By his unwillingness to swear a false oath to Hitler, Franz demonstrates the character today counterfeited by everyone who loudly denounces the Nazis: they would all have been cowards and hid, had they not collaborated or perhaps joined in the orgy of violence. In the liberal mythology of anti-fascism, everyone except the men who actually fought the Nazis is an anti-fascist. Those fighting men were themselves fascist, by being racist and sexist. This is the legitimating myth of the European Union, for example: no more war once universal liberalism replaces the divisive, warlike ideals of the past. Hence everyone who disagrees with the E.U. is called fascist sooner or later. The reality is, Hitler was defeated by the political right—by regimes and armies dedicated to God, to honor, to country, to conservative and Christian principles, both in Europe and America.

In reminding us of the vanished world of the right, of conservatism as it existed before the World Wars, Malick reminds us, of course, also of its failures: the failure, above all, to live up to the demands of the Christian faith. This is important not only in order to overcome an understandable nostalgia for that simpler life, but in order to comprehend what we need today from it: the strength of character that relies on faith, the invisible but real requirement of continuity of civilization, through catastrophe, in the generations.

Malick’s movie is almost three hours long, and therefore able to present plausibly the village’s alien way of life, as well as its deepening conflicts between fear of death and faith in eternity, and the loving family that will be destroyed and then miraculously preserved—Franz dies, but his wife and daughters live with his memory. Malick met with two surviving daughters and eventually showed them the movie of their father’s martyrdom. They are said to have approved, though they were too young to have understood events at the time. The movie also uses the basic training and jail correspondence of Franz and Franziska to reveal the only expressions of faith and love of a man too manly to have publicly talked about himself. In all, we get a remarkable portrait, rounded off by Malick’s scenes of conversation of the man about to choose martyrdom with a priest, a painter, the local Nazifying mayor, and a fearful bishop.

We all say at some level we want to be moral, and most of us prove it by living normal lives, unworried about committing crimes against others or having them committed against ourselves. But we need also to understand what makes up the foundation of this everyday experience, because it is present, unbeknownst to us, in our every moment of indignation at injustice and longing for perfection. Malick shows an astonishing grasp of this problem, and leads us from banal examples of freedom to the ultimate moral assertion of freedom, knowing very well that we are likely to find the former too boring or banal to investigate, and the latter too foreign or fearful to contemplate. It takes mastery to achieve such a coherent structure of intellectual investigation in the element of the beautiful, of storytelling and image-making, and it is all the more persuasive for showing us real people instead of giving us, say, an abstract treatise.

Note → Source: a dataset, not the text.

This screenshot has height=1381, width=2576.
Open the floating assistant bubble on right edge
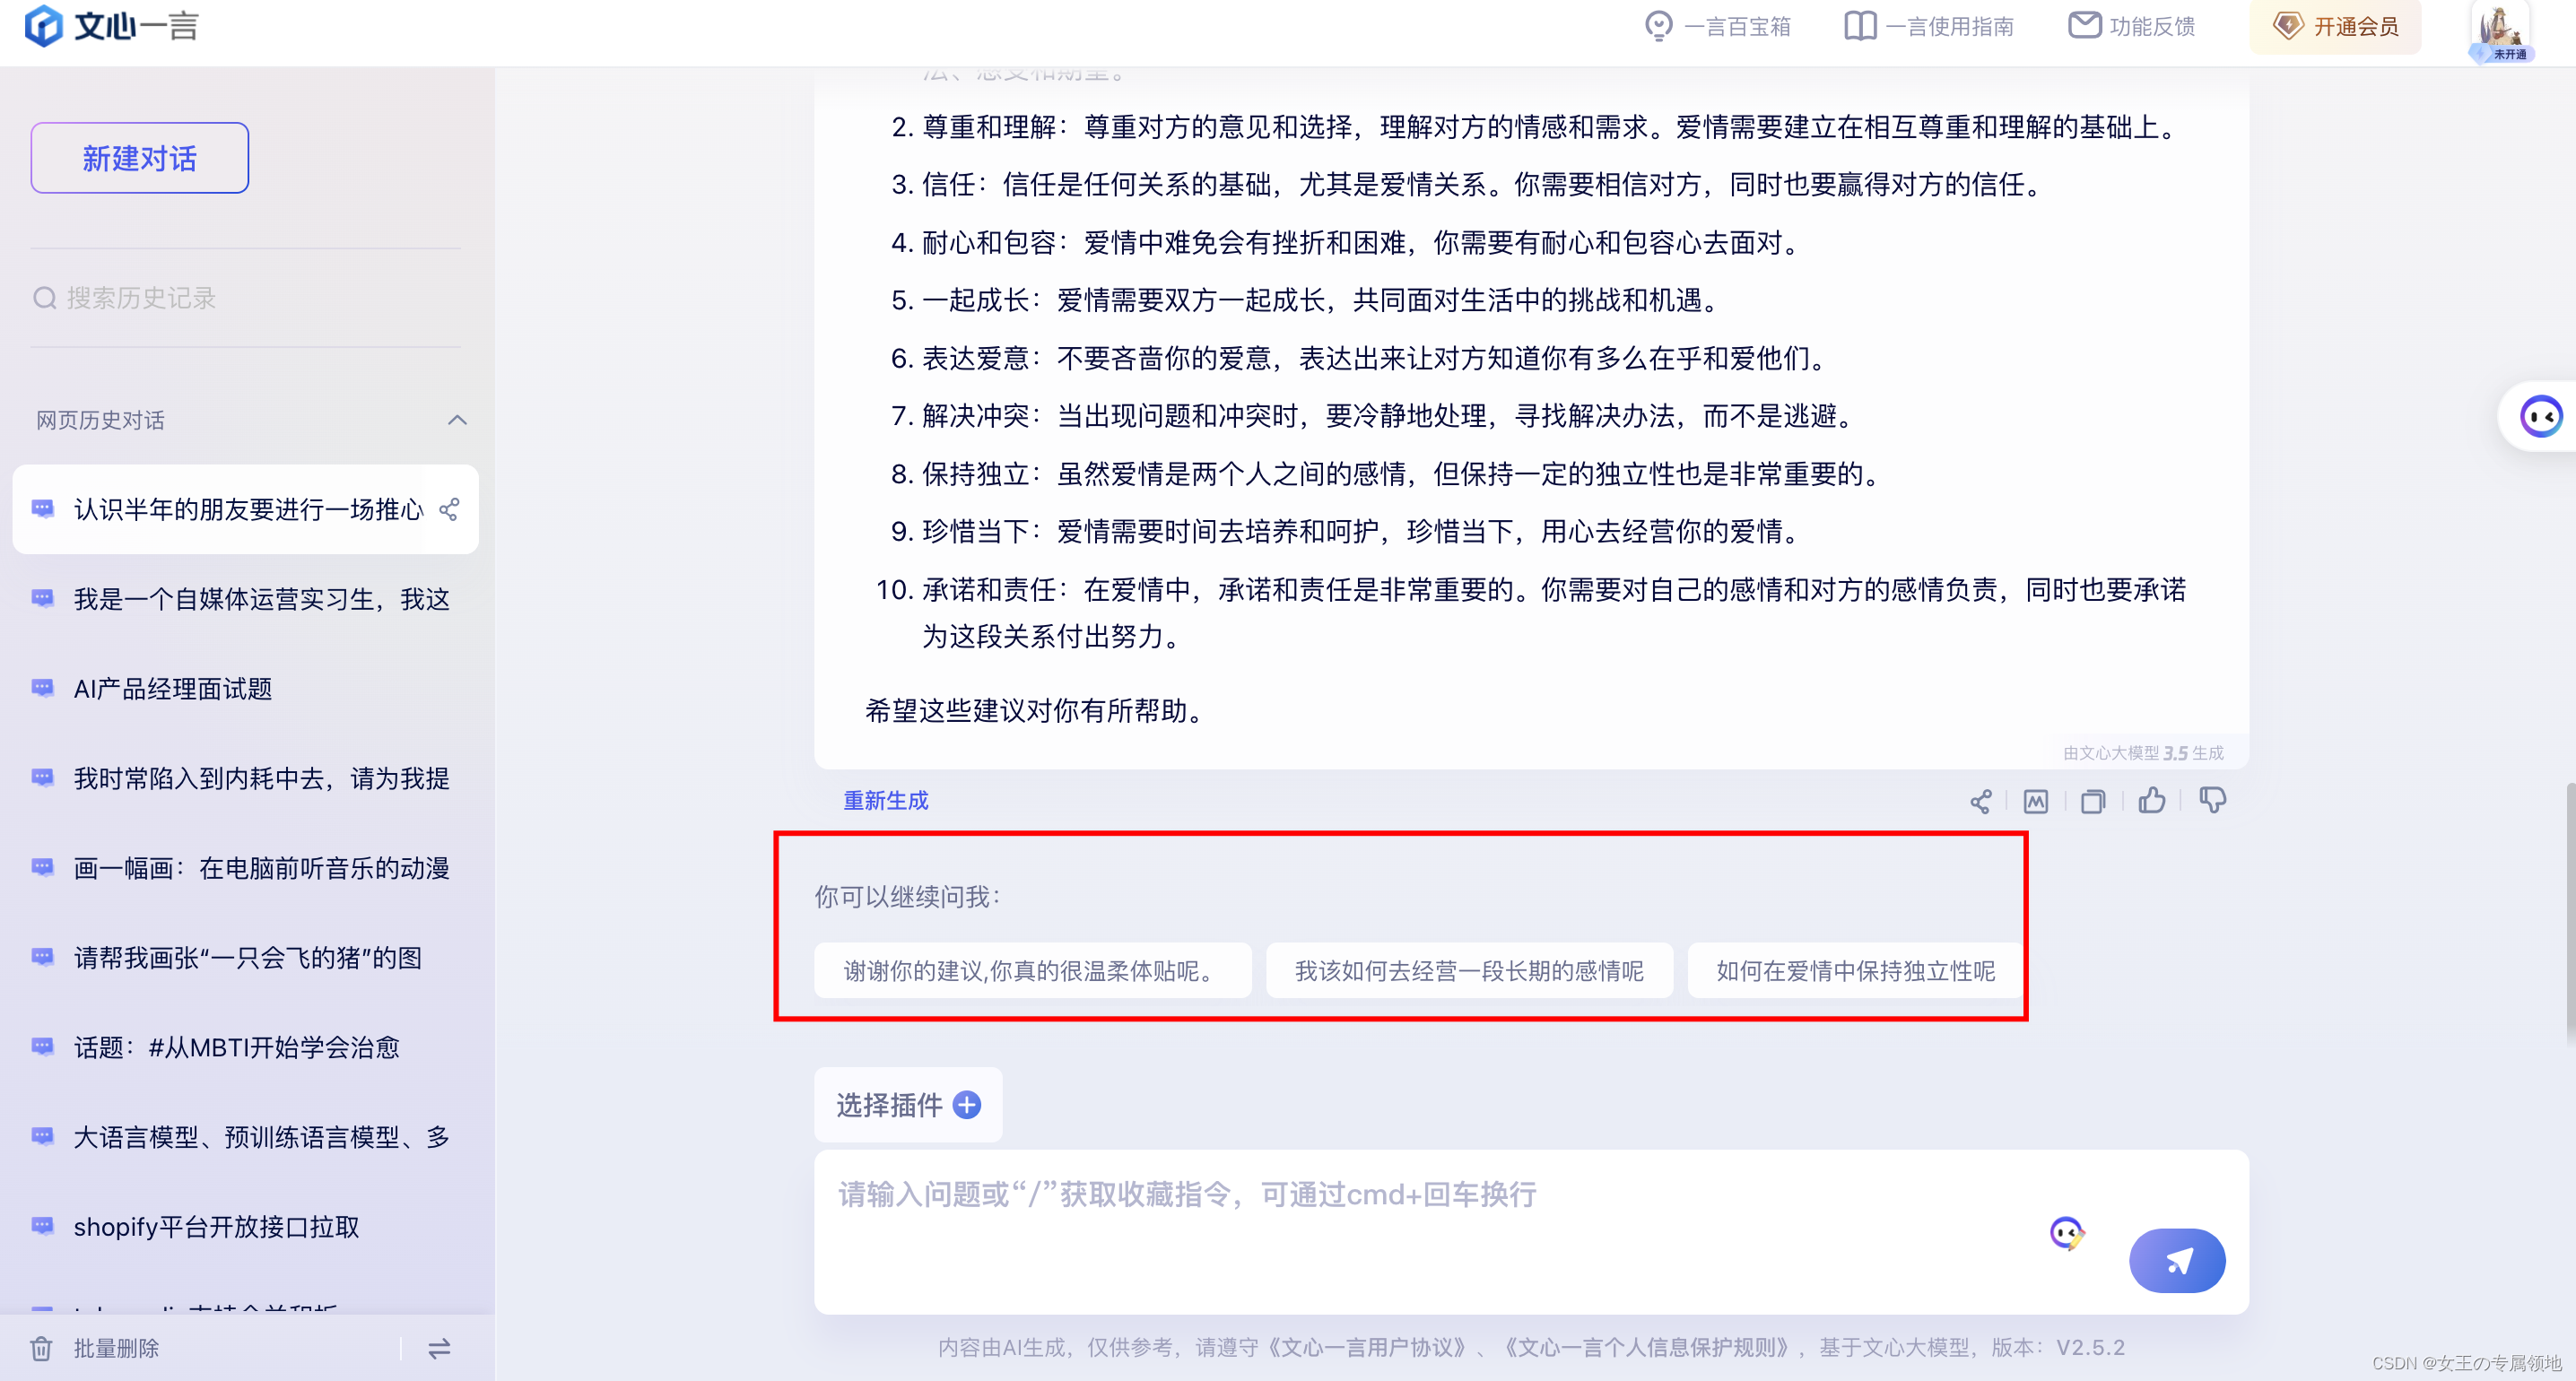point(2541,416)
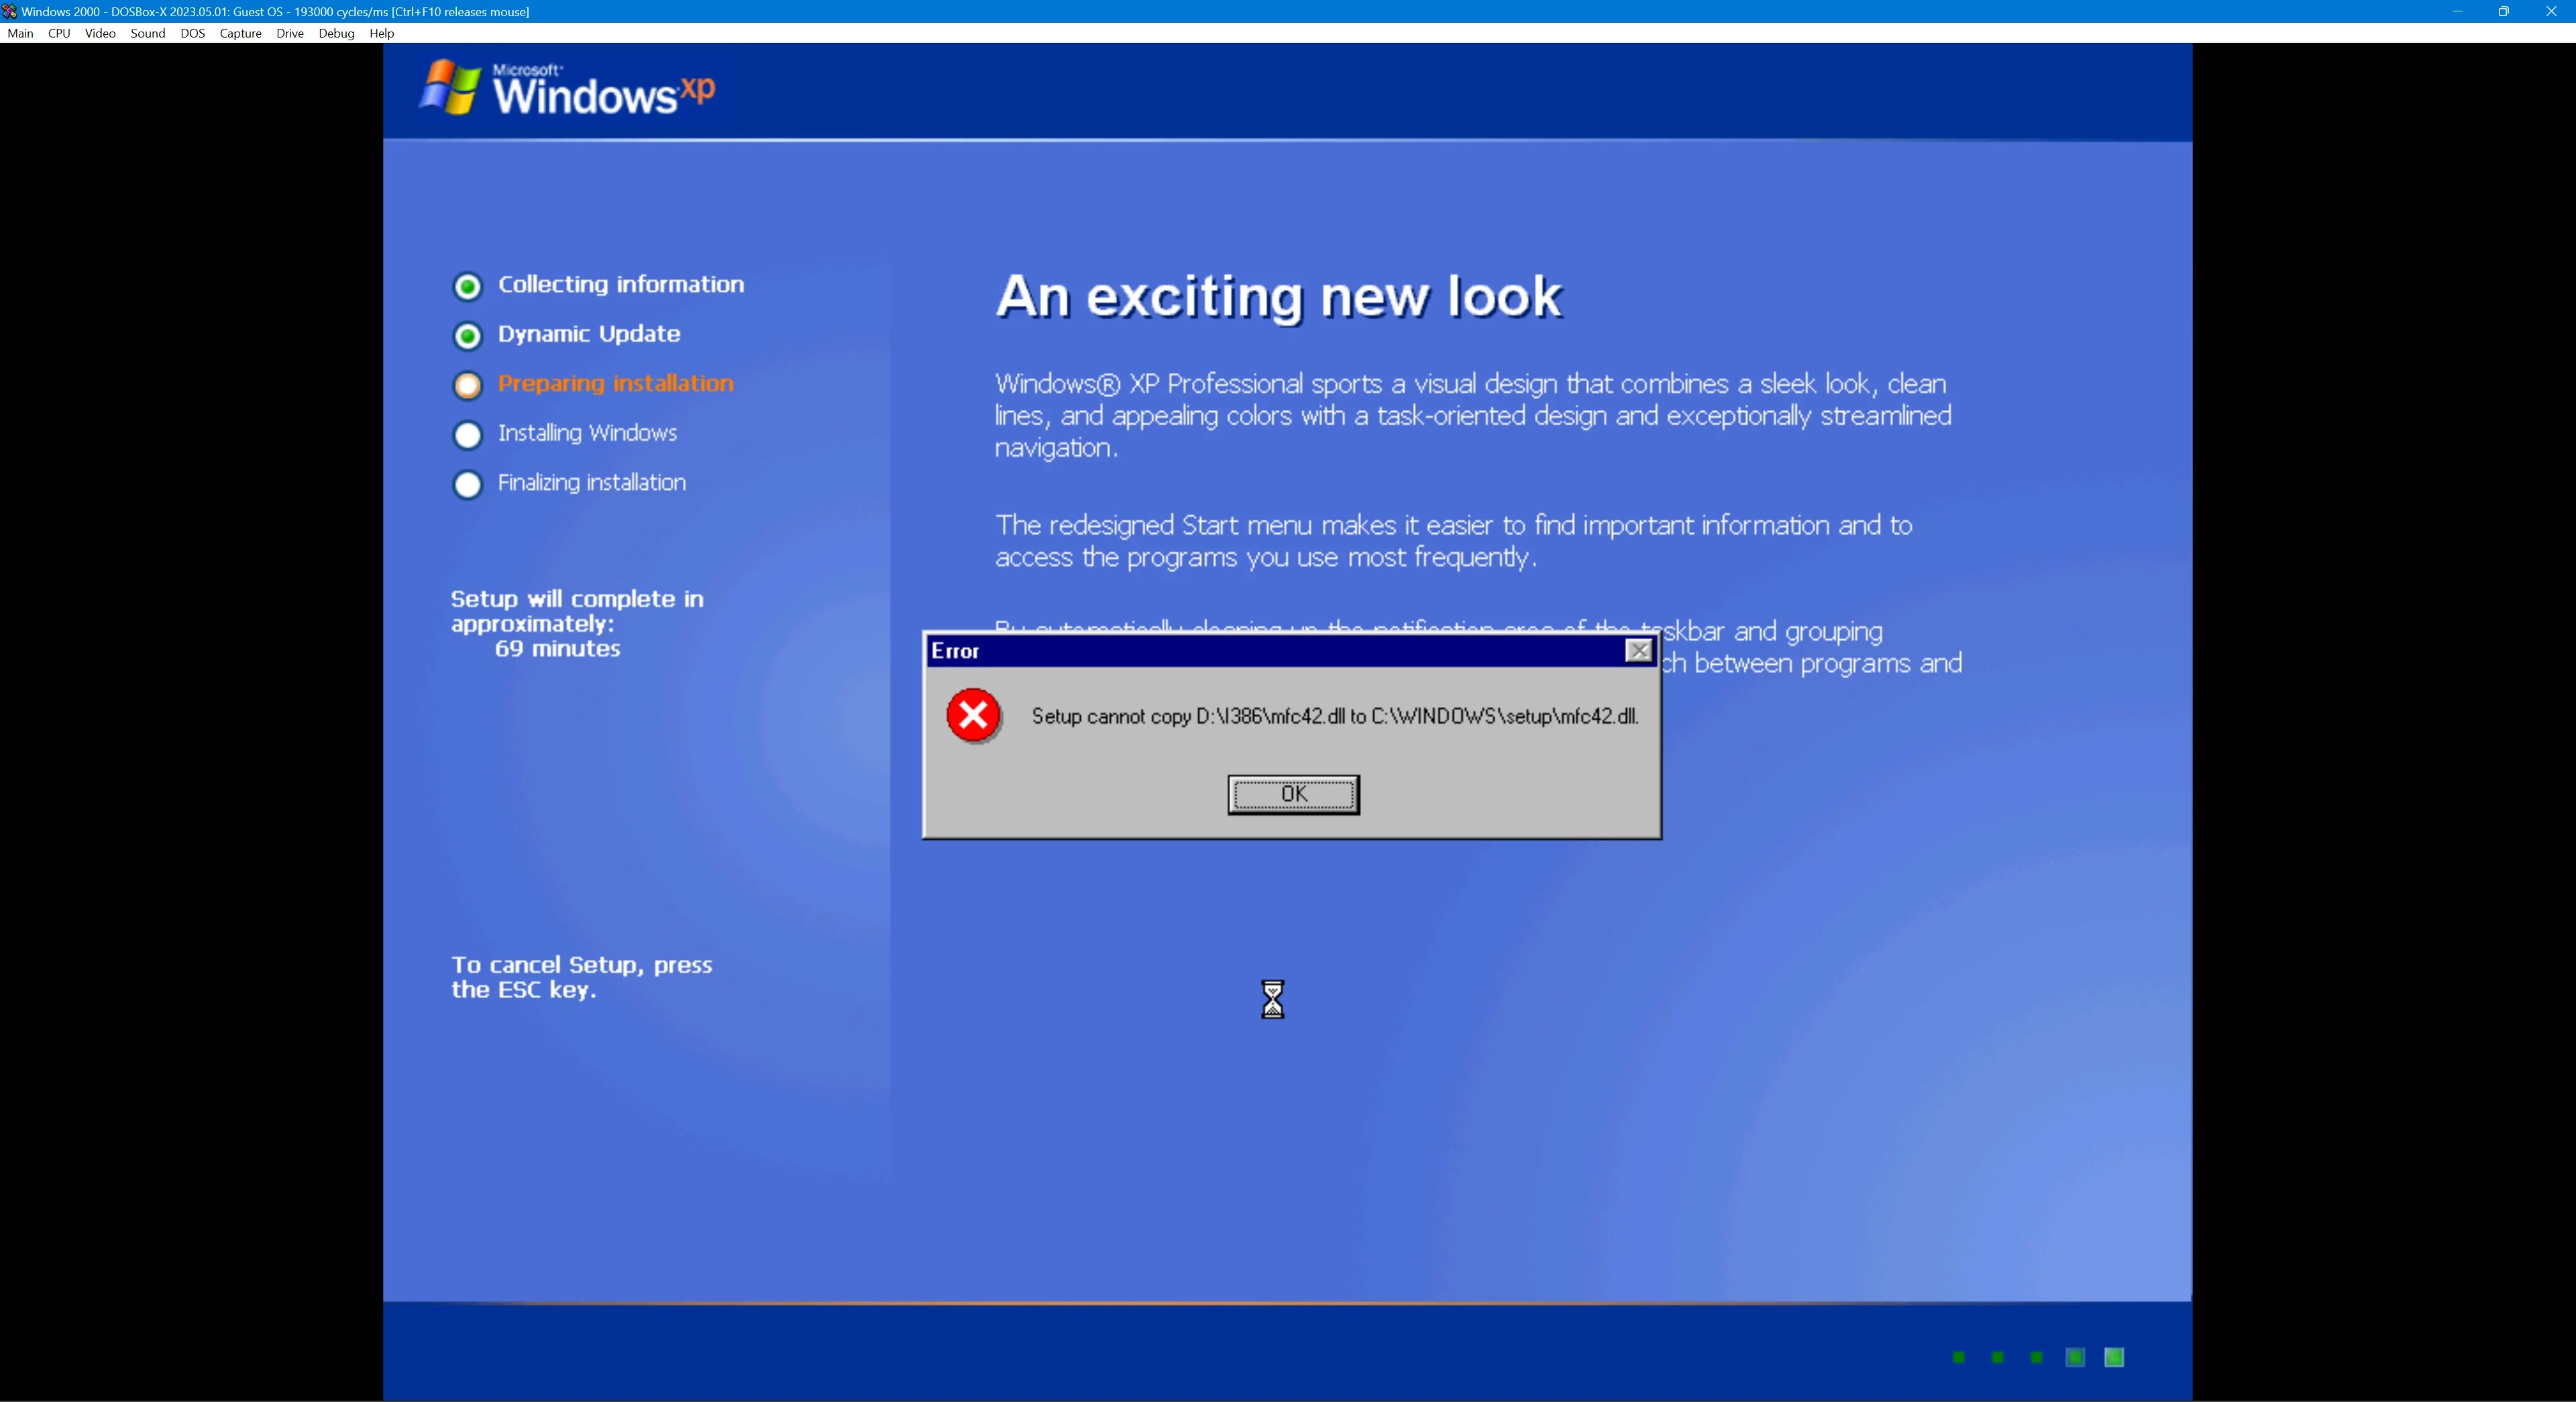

The double structure of the movie, then, is one motion from life without strife to the greatest strife imaginable—spiritual warfare between Christ and anti-Christ—and another motion from everyday experience to the rare experience, when morality comes to a full crisis. This we can say is both a political lesson, an investigation of the problem of prudence, and evidence of divine providence, since the confrontation with evil leads to wisdom about human nature. It is therefore no accident that Malick chose this particular story to tell, a story which itself might seem a matter of accident if we ignore the moral seriousness of the characters. Malick has succeeded in restoring the possibility of right-wing thought in cinema. This is great in itself and a sign of greatness to come, a cinema of national memory to replace the sterile individualism of latter-day liberalism.